Die Pfuels kamen so früh in die Mark, daß sie schon im Jahre 1603 in einer Leichenpredigt, die beim Hinscheiden eines der Ihrigen gehalten wurde, nicht nur ein »fürtreffliches«, sondern auch ein » uraltes Geschlecht« genannt werden konnten, ein Geschlecht, aus welchem »equestris et literati ordinis viri«, »tapfere Kriegsschilde und wohlgelahrte, verständige und versuchte Männer«, hervorgegangen seien.
Sie gehörten zu den »Schloßgesessenen«, insoweit sie die festen Schlösser Quilitz, Ranft und Leuenberg innehatten, und ihr Ansehen war bedeutend genug, um noch am Ende des fünfzehnten Jahrhunderts, also fast hundert Jahre später als die Quitzows, wegen einer rückgängig gemachten Verlobung eine zehnjährige Fehde mit den Mecklenburger Herzögen führen zu können.

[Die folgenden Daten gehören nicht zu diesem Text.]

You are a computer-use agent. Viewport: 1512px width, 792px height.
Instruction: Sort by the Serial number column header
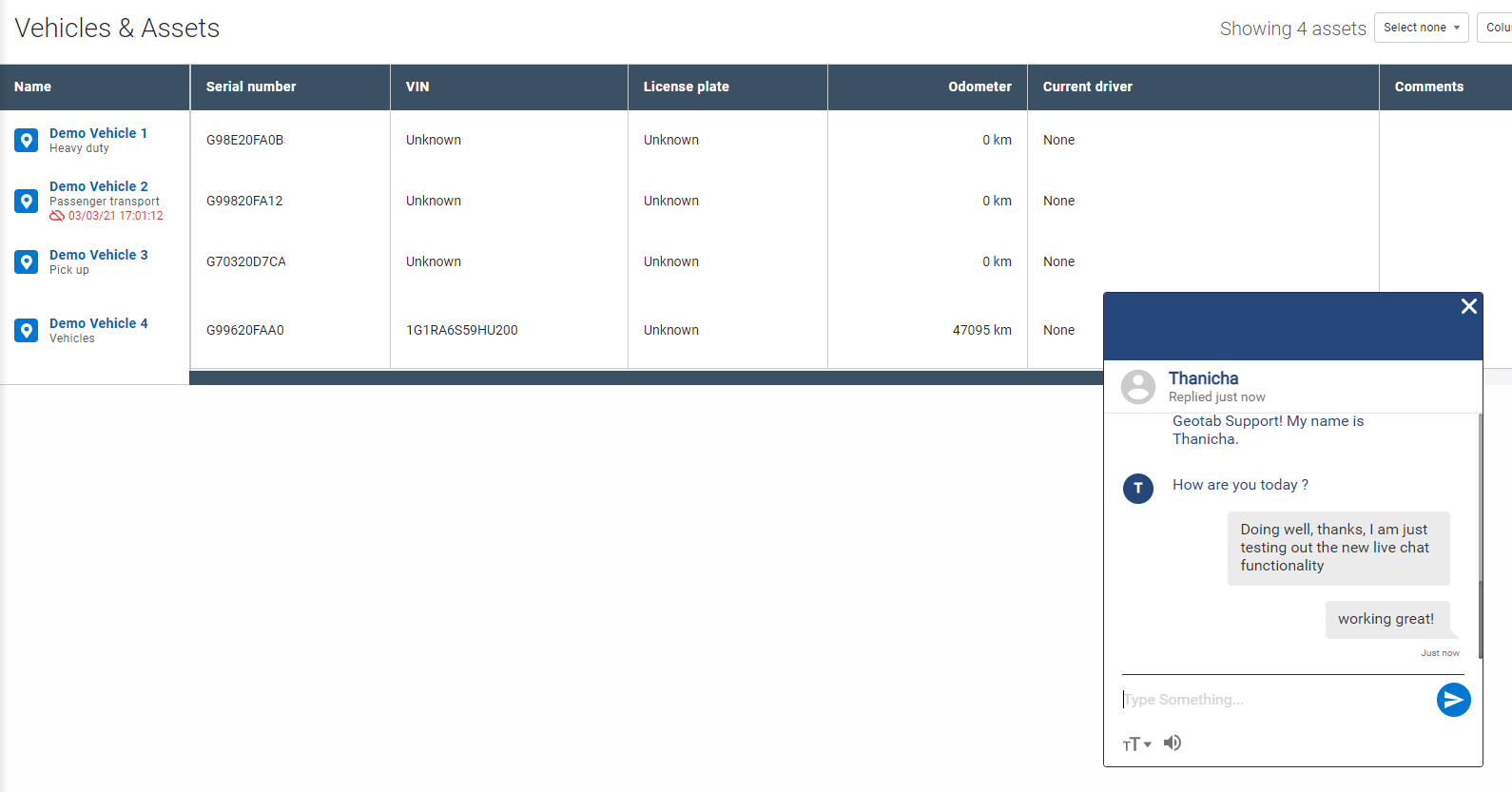pyautogui.click(x=251, y=87)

Ihr Besitz umfaßte damals und später die folgenden Güter teils ganz, teils anteilsweise: Buckow, Dannenberg, Leuenberg, Steinbeck, Altranft, Schulzendorf, Hohenfinow, Prötzel, Tiefensee, Werftpfuhl, Hasenholz, Garzin, Garzau, Dahmsdorf, Obersdorf, Quilitz, Friedersdorf, Kienitz, Münchehofe, Jahnsfelde, Gielsdorf und Wilkendorf.

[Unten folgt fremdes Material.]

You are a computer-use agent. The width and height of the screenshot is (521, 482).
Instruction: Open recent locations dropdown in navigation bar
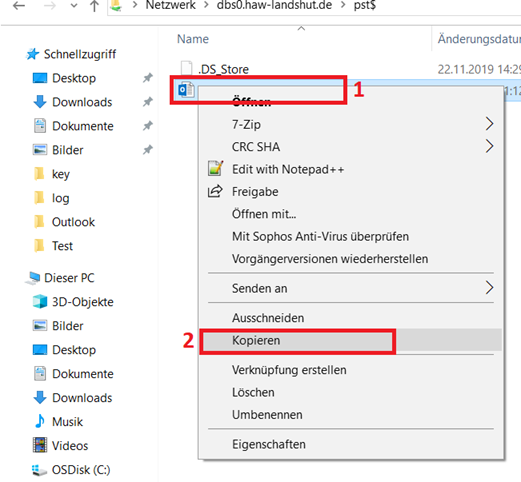[x=74, y=6]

Von diesem reichen Besitzstande sind der Familie nur die drei letztgenannten Güter geblieben: Jahnsfelde bei Müncheberg und Gielsdorf-Wilkendorf bei Strausberg. Der Name des alten Geschlechts aber lebt noch überall in dem ehemaligen Pfulen-Lande fort, so daß wir in nachstehendem von Dorf zu Dorf, von Kirche zu Kirche wandern und dabei aufzuzeichnen haben werden, was an Erinnerungsstücken aus alter Zeit geblieben ist.
Schulzendorf, eine halbe Meile von Wriezen, kam bald nach 1450 in Pfuelschen Besitz. Es blieb lange bei der Familie. Erst 1837 ist es in andere Hände übergegangen. Die alte Feldsteinkirche enthält außer einem weißgetünchten Schnitzaltar, der das Würfeln der Kriegsknechte um Christi Mantel darstellt, ein großes, sehr interessantes Bild, das, zu Ehren eines Quilitzer Pfuel gemalt, ursprünglich auch der Quilitzer Kirche zugehörte. Nachdem indes diesem Zweige der Familie das letztgenannte Dorf verlorengegangen und nur Schulzendorf noch geblieben war, hatten die späteren Repräsentanten der Quilitzer Linie den Wunsch, das Ehrenbild ihres Ahnherrn nicht mehr in einer ihnen fremd gewordenen Kirche zu sehen. Sie kauften daher das Bild und stellten es in der Schulzendorfer Kirche auf. Es ist sehr groß, wenigstens sechs Fuß zu vier, und stellt eine Kreuzigung Christi dar. Zu Füßen des Kreuzes kniet in blanker Rüstung der alte Pfuel, dem zu Ehren das Bild gestiftet wurde, und blickt betend zu dem Gekreuzigten auf. Weiter unterhalb die Donatoren: vier weibliche und zwei männliche Figuren. Dies wäre das Herkömmliche. Wodurch sich aber das Bild von ähnlichen unterscheidet ist das, daß die Gestalten des Heilands und des in blanker Rüstung knienden Pfuel nicht gemalt, sondern basreliefartig in Holz geschnitten und nun erst an der ihnen zukommenden Stelle auf dem Bilde befestigt sind. Es ist dies das erste und einzige Vorkommnis der Art, dem ich begegnet bin. Mehr eigentümlich als schön. Man könnt es praktisch nennen, indem es die Aufmerksamkeit des Beschauers auf die beiden Gestalten hinzwingt, auf die es ankommt: auf den Gekreuzigten und den betenden Pfuel. Die blanke Rüstung des letzteren ist – ganz wie es sich für eine kleine Relieffigur geziemt – nicht durch Auftragen von Farbe, sondern durch Belegen mit Silberschaum hergestellt.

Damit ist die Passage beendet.